**TASK TO CARRY OUT**
The pictures do not belong in the copy. Restate all of the records word for word.

[Stored items]
# # # # # # #
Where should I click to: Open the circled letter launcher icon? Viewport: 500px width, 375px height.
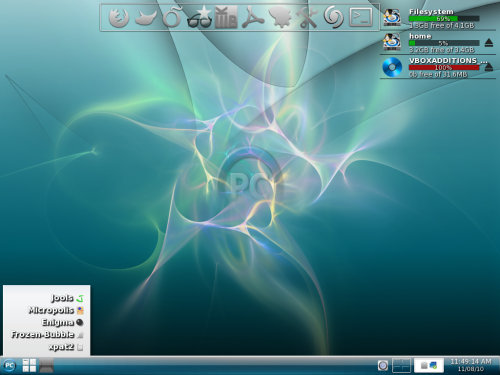(x=172, y=17)
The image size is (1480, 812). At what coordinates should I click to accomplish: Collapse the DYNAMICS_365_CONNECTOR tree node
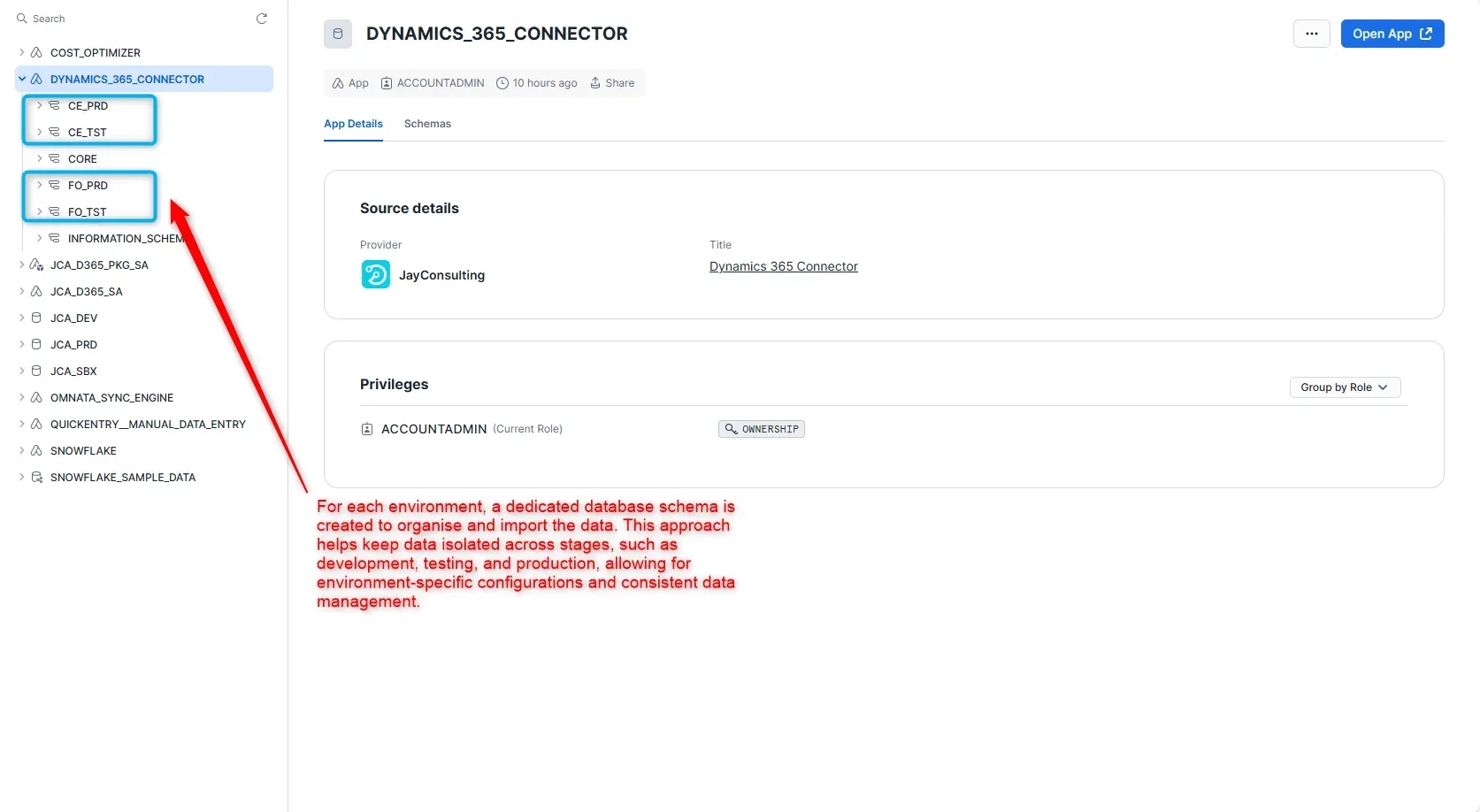pyautogui.click(x=22, y=80)
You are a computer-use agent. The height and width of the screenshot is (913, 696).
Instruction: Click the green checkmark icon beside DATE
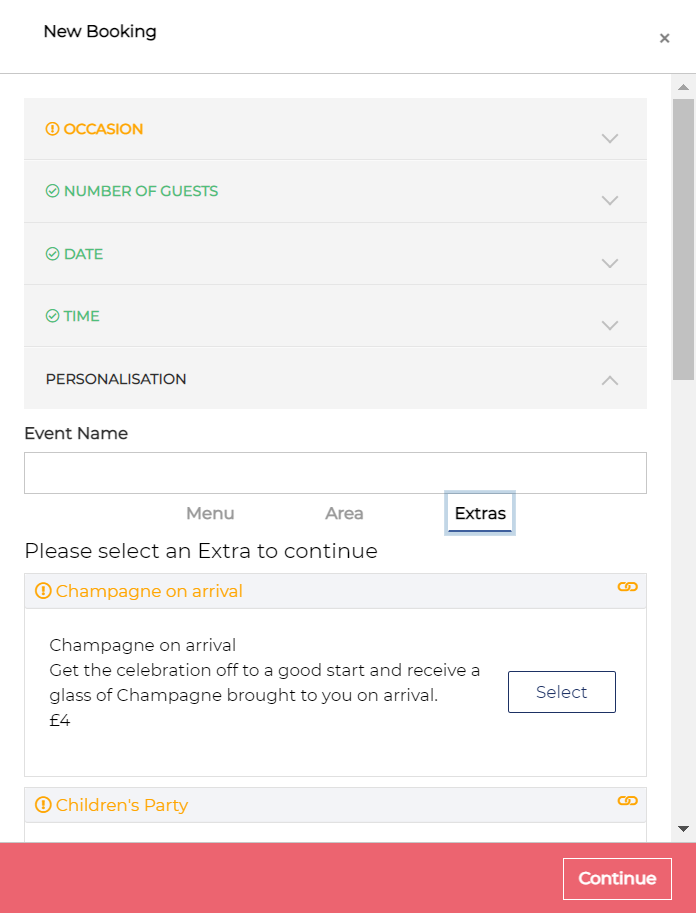click(52, 254)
# # # # # # #
**RESULT**
Where should I click to: Open the circled letter launcher icon? Viewport: 500px width, 375px height.
(x=172, y=17)
The image size is (1480, 812). At what coordinates should I click to accomplish: Collapse the DYNAMICS_365_CONNECTOR tree node
pyautogui.click(x=22, y=80)
You are a computer-use agent. The height and width of the screenshot is (913, 696).
Instruction: Click the green checkmark icon beside DATE
click(52, 254)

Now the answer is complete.